First up, the freshest of oysters shucked to order by Andrew Hay, owner of Mahurangi Oysters. I do not remember ever having an oyster which was quite so salty, quite so fresh. Diners who order the oysters can buy Moet et Chandon with a 30% discount. Now that is one classy deal.

Next up Judge Bao’s fluffy hand-rolled buns stuffed with free range Xi’an lamb, cumin chilli and pickle for me, and the signature free range char sui, floss, hoisin and coriander for him. I love the quirky names owners Jamie and Debbie assign to their buns - Baabra Ann for the lamb and Peggy Siu for the pork. Sides were Persimon and Garfunkel and Bok ‘n Roll - check them out - fresh and lovely.
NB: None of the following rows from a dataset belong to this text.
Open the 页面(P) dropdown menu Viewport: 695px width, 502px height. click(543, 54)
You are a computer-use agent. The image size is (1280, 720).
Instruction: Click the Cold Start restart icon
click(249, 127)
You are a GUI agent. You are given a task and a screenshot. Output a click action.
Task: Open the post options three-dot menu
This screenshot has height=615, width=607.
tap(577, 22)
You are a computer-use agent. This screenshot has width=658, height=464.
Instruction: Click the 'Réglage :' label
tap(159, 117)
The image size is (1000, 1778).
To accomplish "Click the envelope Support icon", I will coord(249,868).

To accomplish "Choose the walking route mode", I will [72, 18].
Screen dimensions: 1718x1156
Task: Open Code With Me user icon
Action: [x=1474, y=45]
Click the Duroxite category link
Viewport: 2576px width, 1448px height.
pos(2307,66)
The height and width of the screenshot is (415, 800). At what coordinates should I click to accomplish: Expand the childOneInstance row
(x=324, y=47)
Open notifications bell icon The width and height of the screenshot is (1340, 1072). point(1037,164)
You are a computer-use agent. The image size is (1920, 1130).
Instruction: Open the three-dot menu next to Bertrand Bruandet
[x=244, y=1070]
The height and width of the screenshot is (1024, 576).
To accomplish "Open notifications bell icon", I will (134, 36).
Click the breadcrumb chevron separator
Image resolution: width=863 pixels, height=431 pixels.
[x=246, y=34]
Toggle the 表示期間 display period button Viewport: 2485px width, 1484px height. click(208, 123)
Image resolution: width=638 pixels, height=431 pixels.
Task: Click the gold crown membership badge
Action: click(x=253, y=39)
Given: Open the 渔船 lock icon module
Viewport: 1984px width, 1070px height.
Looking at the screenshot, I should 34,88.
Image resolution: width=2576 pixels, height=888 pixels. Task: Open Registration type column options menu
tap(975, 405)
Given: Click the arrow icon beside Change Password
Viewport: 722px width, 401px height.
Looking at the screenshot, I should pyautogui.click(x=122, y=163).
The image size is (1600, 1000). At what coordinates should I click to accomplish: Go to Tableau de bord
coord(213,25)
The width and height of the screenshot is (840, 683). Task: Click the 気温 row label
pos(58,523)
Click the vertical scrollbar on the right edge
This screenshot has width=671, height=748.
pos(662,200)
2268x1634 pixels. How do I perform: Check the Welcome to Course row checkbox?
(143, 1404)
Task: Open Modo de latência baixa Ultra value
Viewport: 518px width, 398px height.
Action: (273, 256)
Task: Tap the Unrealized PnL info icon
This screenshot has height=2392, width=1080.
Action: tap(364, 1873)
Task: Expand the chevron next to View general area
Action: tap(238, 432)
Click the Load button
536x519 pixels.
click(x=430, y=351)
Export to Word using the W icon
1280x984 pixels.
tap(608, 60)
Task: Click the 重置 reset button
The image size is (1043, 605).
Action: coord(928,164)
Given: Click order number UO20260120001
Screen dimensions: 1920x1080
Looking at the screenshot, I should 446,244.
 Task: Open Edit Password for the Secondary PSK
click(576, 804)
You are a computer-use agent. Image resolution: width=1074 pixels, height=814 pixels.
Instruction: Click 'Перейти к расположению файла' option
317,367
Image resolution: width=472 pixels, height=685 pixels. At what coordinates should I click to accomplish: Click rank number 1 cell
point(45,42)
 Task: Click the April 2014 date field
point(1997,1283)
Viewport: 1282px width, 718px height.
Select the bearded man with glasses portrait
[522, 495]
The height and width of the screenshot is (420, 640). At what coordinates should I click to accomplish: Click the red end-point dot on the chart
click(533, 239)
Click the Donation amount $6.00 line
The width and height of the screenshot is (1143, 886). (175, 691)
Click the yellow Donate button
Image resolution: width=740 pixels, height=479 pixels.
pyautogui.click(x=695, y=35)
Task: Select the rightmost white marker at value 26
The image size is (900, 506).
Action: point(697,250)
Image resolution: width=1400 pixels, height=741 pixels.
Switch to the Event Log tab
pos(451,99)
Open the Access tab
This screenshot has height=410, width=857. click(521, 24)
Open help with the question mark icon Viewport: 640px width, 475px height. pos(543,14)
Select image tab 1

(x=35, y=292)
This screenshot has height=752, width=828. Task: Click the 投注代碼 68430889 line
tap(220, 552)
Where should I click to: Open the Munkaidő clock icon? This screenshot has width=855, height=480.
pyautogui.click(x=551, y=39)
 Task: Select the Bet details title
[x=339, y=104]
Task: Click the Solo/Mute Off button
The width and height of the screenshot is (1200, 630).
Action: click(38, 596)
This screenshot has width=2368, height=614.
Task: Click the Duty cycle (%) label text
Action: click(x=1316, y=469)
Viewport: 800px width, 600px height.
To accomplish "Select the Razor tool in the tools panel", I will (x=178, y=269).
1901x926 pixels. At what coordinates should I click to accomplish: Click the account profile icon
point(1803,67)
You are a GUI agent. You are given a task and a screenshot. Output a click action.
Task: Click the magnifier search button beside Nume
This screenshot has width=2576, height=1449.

A third bao, Sloppy Po, may be one of the tastiest vegetarian single items on the planet, with fabulous bean curd, mapo funghi, Sichuan pepper and douban mayo.

Finally for our street food feast finale we were lucky enough to strike Lisa Norling in the kitchen; she creates her Sweet Val’s ice cream in front of your eyes, rather like magic. With four Kitchen Aid beaters and a cylinder of liquid nitrogen the ice cream is frozen instantly. No time for crystallisation so the ice cream is super smooth and creamy. A seasonal fresh pear for him, and vanilla with hot slated caramel for moi. Heaven! And so to Miss Moonshine’s, the adjacent fully set-up barbecue restaurant. Vegetarians, look away now as it would be rather frustrating searching the carnivorous menu for anything other than fleshy treats. Meat is unashamedly what barbecue is about. And what wonderful meat this is. Long, slow-cooked meat is exposed to carefully controlled smoke and heat in a massive machine imported from Kansas to produce meat that literally melts in the mouth.

This is fare designed to share and everything comes dished up on metal trays carrying bowls and platters. Fourteen-hour beef brisket comes in juicy slabs, the beef short rib is dark and sticky, and so good that you should order two servings if there are four or more of you. Spicy pulled pork is topped with crackling and the lamb shoulder is tender and falls apart as soon as it is touched. Sides of soft lettuce, goat cheese and pecans; apple mint slaw; dirty rice; cauliflower cheese with truffled crumbs; and traditional southern-style collard greens (which needed a little more of that long slow cooking to be truly authentic) all provide a welcome accompaniment to the rich meat.

Before that there’s a good line up of starters - smoked kahawai tater tots with remoulade; a fantastic wild boar sausage; shrimp jalapeno with mango and iceberg lettuce; buttermilk fried chicken with corn and avocado; corn bread and more to dabble in before the main event arrives.

The food is very influenced by southern barbecue but definitely given a New Zealand twist, emphasising local ingredients. It’s all deliciously tempting and tasty and has quickly established this restaurant as one of the go-to destinations on the strip. Service is swift and cheekily pleasant, but there are no bookings except for groups of eight or more. We showed up at 6.45pm on a midweek evening and there was a wait of well over half an hour for a table for two. So go early or late but do not expect to be seated at the dinner hour by walking in. At least we could change our plans and go all trendy with delicious street food.

And, by the way, both MM and TSFC have excellent websites. Open 7 days, lunch and dinner. Laneway access from McKelvie Street and Richmond Road.